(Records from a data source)
— Begin —
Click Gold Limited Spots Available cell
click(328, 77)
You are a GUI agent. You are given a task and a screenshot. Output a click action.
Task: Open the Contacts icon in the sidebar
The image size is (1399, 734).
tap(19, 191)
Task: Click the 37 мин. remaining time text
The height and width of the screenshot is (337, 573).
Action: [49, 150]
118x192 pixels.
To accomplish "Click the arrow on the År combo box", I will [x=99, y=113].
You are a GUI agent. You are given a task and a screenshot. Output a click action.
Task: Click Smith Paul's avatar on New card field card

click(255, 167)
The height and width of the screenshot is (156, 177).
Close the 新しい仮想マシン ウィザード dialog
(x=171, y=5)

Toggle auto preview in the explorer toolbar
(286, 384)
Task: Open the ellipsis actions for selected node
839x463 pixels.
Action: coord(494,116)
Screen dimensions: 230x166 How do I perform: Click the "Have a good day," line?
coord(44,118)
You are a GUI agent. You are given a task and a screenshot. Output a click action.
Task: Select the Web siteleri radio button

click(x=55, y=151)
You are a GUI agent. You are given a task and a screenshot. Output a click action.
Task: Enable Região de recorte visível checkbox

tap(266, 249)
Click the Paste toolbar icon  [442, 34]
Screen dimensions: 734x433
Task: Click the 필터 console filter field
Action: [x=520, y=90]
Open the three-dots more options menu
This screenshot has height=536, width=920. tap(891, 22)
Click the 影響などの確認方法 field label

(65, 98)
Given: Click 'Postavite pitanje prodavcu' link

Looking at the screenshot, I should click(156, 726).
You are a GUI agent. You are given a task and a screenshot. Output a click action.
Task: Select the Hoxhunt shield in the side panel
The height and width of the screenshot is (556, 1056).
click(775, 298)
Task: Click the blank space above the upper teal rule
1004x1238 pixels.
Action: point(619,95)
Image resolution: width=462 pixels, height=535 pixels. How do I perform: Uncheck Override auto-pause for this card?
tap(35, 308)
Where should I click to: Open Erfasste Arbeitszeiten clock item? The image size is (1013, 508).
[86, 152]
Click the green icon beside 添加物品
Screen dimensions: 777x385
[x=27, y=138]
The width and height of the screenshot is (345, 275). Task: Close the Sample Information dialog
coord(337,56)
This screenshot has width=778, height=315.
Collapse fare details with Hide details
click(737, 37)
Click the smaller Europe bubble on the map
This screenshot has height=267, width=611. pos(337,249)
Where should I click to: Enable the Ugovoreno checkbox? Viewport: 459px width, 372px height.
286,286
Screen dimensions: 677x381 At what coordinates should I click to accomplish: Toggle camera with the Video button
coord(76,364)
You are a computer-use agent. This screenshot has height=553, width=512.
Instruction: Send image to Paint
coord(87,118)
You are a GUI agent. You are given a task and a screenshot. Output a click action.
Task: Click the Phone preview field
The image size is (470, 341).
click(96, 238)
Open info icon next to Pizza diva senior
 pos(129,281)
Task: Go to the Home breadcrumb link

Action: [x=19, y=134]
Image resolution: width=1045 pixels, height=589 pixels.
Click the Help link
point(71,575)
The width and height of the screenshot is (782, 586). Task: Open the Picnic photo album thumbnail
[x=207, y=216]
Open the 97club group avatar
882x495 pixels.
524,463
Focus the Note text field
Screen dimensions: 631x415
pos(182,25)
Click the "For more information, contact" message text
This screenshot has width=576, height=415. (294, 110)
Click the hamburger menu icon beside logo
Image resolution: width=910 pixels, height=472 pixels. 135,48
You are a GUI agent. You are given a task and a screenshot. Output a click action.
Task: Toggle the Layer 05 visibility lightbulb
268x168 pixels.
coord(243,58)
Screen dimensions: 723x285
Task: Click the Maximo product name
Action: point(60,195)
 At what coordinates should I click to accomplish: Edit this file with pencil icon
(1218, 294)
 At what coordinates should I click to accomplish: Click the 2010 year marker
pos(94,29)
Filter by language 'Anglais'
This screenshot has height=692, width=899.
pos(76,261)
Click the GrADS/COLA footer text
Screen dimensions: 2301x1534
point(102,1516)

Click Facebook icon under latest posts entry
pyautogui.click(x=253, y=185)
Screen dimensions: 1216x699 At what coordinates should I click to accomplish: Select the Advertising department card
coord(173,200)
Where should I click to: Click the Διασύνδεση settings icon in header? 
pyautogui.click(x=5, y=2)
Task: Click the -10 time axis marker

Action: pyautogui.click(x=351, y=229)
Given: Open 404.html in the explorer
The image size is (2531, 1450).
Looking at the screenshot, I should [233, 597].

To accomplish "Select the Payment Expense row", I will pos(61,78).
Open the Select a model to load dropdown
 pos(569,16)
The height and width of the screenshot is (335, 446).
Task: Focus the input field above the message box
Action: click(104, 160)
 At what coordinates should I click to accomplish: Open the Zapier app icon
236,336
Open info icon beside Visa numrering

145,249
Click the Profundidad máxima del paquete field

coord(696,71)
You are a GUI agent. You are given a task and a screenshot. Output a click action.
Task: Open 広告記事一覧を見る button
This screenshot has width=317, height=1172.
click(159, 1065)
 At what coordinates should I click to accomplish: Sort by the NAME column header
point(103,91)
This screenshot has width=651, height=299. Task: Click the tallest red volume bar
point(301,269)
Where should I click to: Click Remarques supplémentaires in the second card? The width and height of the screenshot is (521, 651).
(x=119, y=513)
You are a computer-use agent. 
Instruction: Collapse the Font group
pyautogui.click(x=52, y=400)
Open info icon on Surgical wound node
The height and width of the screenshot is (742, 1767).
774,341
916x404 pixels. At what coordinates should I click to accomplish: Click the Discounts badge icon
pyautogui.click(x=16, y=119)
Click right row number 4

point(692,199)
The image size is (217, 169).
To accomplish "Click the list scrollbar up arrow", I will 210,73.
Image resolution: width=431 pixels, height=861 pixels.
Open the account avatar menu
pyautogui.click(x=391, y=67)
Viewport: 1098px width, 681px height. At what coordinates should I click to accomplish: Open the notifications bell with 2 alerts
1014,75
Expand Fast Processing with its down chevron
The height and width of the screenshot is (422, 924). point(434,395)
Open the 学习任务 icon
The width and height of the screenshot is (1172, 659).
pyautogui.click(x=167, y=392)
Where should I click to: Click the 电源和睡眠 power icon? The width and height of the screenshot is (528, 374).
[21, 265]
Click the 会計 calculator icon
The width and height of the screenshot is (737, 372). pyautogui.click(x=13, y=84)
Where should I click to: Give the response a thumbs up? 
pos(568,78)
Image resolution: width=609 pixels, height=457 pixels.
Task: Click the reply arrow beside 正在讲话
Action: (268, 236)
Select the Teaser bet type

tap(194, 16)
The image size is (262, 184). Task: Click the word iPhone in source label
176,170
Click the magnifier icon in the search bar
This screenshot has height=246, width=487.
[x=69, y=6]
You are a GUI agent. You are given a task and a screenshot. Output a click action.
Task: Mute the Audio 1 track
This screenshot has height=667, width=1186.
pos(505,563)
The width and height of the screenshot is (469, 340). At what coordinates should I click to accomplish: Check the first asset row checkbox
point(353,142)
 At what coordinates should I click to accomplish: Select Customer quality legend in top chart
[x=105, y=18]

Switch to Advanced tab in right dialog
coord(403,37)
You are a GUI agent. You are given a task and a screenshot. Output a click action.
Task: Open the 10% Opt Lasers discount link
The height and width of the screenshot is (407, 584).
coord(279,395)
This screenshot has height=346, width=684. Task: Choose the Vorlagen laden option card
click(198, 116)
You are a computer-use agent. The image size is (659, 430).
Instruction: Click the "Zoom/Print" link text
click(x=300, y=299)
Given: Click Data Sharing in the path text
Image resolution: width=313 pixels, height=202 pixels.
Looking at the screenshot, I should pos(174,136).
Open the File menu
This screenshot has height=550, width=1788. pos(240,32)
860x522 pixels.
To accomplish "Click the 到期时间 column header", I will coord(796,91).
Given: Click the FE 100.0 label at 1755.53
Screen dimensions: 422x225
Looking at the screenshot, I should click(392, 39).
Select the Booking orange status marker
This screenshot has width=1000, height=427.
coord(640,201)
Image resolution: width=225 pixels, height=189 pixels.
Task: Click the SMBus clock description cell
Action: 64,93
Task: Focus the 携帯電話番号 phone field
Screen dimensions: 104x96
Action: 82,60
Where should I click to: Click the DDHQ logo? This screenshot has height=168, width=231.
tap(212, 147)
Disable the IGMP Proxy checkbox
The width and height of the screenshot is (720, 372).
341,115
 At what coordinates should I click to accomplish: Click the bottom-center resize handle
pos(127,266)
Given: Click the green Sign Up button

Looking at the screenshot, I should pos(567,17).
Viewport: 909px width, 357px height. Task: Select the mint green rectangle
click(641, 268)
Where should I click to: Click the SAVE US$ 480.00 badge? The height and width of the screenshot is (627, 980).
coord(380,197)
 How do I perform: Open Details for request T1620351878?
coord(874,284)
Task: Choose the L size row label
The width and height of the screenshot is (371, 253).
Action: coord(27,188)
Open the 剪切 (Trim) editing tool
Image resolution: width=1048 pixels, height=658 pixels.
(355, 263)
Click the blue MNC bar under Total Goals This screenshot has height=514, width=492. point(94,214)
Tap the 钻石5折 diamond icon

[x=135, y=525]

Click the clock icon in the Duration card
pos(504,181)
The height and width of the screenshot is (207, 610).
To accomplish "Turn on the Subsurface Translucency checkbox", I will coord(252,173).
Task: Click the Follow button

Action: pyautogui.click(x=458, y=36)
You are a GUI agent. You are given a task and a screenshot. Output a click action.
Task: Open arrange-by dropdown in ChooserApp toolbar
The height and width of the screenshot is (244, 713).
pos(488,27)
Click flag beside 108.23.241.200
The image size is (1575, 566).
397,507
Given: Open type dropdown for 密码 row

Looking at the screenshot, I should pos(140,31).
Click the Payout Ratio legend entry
— End —
OBJECTIVE:
Reproduce the data above verbatim, from its first line through the line containing "tap(19, 191)", with both ends included.

WRITTEN ANSWER:
Click Gold Limited Spots Available cell
click(328, 77)
You are a GUI agent. You are given a task and a screenshot. Output a click action.
Task: Open the Contacts icon in the sidebar
The image size is (1399, 734).
tap(19, 191)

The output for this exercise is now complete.